Puget Sound Declared Critical Habitat for Orcas
The National Oceanic and Atmospheric Administration (NOAA) has proposed a draft recovery plan for Puget Sound and designated a critical habitat for the endangered Southern resident orca whales that inhabit these waters.
The Southern resident orcas are an extended family of whales that live in matriarchal family units. They inhabit Puget Sound, the San Juan Islands, Haro Strait, the Strait of Juan de Fuca, and the northwest coast, and the entire population reunites there every summer.
During the 1990s, the number of Southern resident orcas declined by 20 percent, leaving only 87 members of the family.
In December 2005, the nonprofit public interest law firm Earthjustice, working with several conservation groups, won protection for these orcas under the Endangered Species Act.

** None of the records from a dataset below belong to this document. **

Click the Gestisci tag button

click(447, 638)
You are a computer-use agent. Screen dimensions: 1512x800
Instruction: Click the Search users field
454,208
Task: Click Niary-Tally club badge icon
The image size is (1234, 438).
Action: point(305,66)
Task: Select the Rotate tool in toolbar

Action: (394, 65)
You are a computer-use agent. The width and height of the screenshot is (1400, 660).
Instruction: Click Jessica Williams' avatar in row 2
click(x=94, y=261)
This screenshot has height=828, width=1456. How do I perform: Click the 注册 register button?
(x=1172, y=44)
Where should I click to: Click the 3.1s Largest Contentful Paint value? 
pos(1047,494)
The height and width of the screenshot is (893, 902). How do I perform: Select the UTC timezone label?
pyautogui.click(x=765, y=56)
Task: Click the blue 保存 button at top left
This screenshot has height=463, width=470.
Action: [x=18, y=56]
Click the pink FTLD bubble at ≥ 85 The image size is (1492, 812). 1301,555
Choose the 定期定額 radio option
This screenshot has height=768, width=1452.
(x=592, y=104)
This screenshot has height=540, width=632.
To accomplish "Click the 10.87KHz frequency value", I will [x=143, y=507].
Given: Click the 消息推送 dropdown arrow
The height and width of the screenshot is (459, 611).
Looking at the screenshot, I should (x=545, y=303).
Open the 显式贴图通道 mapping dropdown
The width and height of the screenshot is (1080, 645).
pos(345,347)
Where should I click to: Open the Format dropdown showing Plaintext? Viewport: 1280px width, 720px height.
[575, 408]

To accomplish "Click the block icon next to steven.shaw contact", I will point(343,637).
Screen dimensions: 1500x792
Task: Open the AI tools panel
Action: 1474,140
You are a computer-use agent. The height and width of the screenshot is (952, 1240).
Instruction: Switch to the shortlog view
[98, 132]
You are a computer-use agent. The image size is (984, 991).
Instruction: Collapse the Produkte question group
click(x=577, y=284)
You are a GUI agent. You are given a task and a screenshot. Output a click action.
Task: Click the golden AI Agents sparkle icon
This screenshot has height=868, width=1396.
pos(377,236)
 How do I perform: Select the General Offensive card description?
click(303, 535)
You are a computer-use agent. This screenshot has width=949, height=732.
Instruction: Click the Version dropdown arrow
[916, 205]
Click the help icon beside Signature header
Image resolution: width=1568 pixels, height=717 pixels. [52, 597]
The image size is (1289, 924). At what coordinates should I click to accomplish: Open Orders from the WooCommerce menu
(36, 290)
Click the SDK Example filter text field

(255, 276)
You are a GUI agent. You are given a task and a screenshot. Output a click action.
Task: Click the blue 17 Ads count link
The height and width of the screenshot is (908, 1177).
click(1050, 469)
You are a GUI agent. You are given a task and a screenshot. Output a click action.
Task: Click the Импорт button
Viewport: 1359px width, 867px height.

The new critical habitat designation identifies the core habitats that must be protected to ensure recovery of the orcas.
The draft recovery plan is a blueprint to address the causes of the orcas’ decline, which have been identified as toxic contamination in the food chain, the decline of salmon runs that feed the orcas, and human disturbance from vessel traffic and noise, as well as the risk of disease outbreaks and oil spills.
The People for Puget Sound, a group engaging citizens in Puget Sound restoration, warns that the orcas’ situation is urgent. The group is disappointed that key areas, including the Olympic Coast National Marine Sanctuary, Hood Canal, military sites, and shallow waters, have been excluded from NOAA’s critical habitat designation, and that the recovery plan does not effectively address the toxic chemicals that are poisoning the orca population.